Who is the course for?

This is an introductory course for anyone interested in correlation and linear regression. The course will be useful to researchers who need to use correlation and linear regression analysis for data analysis, and for readers of the medical literature who need a better understanding of its meaning. Attendees will also get insights into the working principles underlying all regression techniques. The use of specific statistical packages will not be covered.

Attendees should attend the introductory sessions on statistics, or have an equivalent level of knowledge, before attending this course.

Course description

Correlation is a frequently used and reported measure of the linear relationship between two numerical variables. For example, is body weight associated with plasma volume? Apart from estimating the best-fitting straight line to describe an association between two variables, correlation also describes the strength of the linear association between these variables.

Linear regression is used to estimate the best-fitting straight line to describe the association between a numerical exposure and a numerical outcome. Simple linear regression tests the effect of one variable on an outcome, while multiple linear regression models the effect of more than one exposure on an outcome.
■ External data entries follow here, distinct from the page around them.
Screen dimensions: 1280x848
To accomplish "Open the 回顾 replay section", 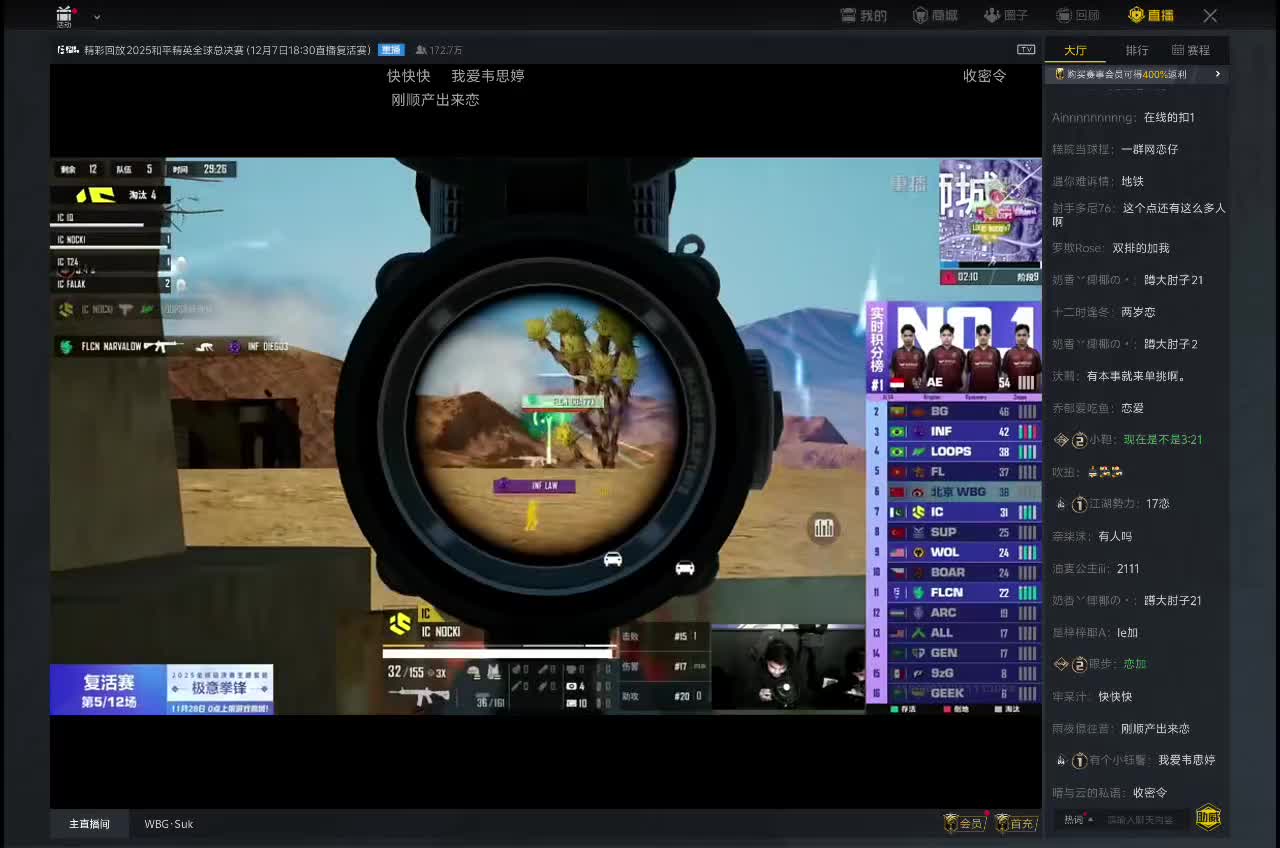I will (1078, 15).
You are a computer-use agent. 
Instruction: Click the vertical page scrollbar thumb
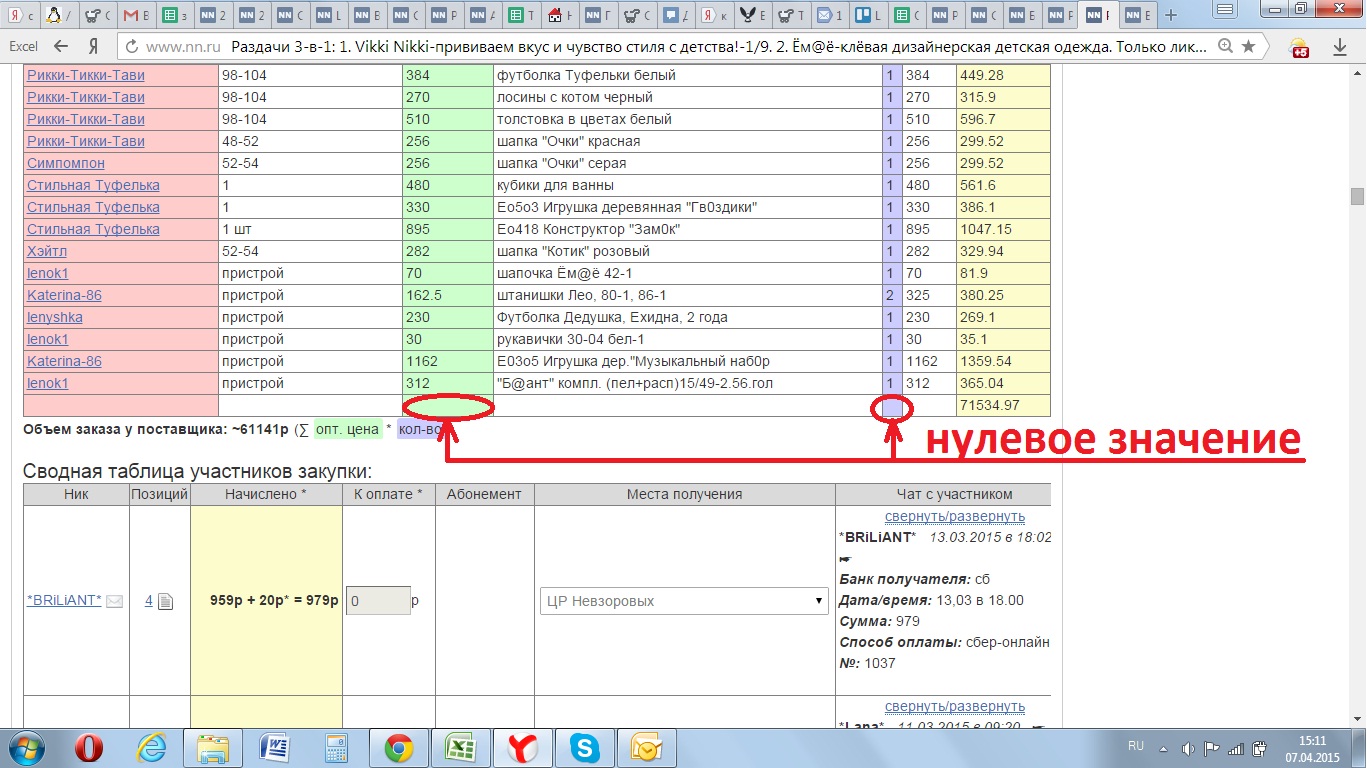[x=1357, y=196]
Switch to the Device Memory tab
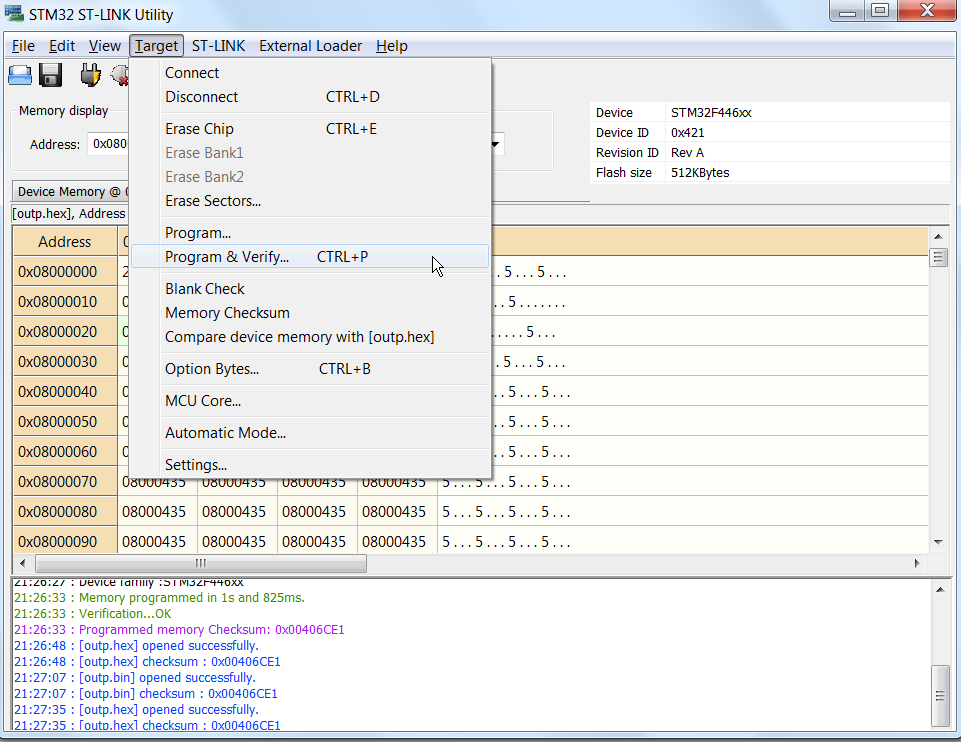The image size is (961, 742). (70, 192)
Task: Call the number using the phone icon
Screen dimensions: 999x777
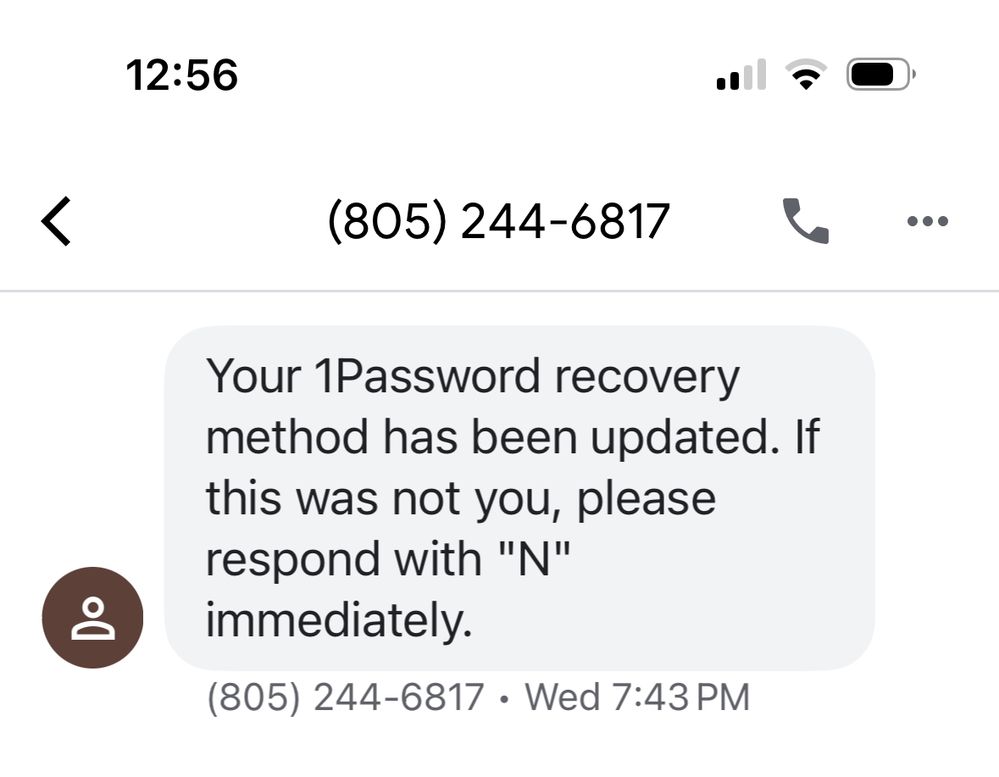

The course will cover the following elements:

  • Explain the concept of association between two variables
  • Use scatter diagrams to sketch the main forms of relationship: independence, positive/negative linear association, non-linear association
  • Describe and interpret simple linear regression
  • Explain the term extrapolation and describe why it can give misleading predictions
  • Describe the purpose of correlation coefficients
  • Compare ‘Pearson’ and ‘Spearman rank’ correlation, stating the situations in which they might be used
  • Compare the type of information given by correlation with that given by regression
  • Outline a graphical method of illustrating agreement between two continuous variables.

Learning objectives

By the end of the session students should be able to:

  • Display the relationship between two quantitative variables in a scatter plot;
  • Measure the degree of association using the Pearson’s or Spearman’s correlation coefficient;
  • Describe the methods used to obtain regression lines;
  • Obtain regression lines describing the relationship(s) between quantitative variables;
  • Obtain confidence intervals for regression coefficients;
  • Test the null hypothesis of no relationship;
  • Explain when it is appropriate to use correlation and linear regression.

About the trainer

Dr Yanzhong Wang is a Senior Lecturer in Medical Statistics, School of Population Health and Environmental Sciences, King’s College London. He also leads statistics consultancy service at King’s College Hospital, Guy’s and St Thomas’ Hospital and NIHR Guy’s and St Thomas’ Biomedical Research Centre.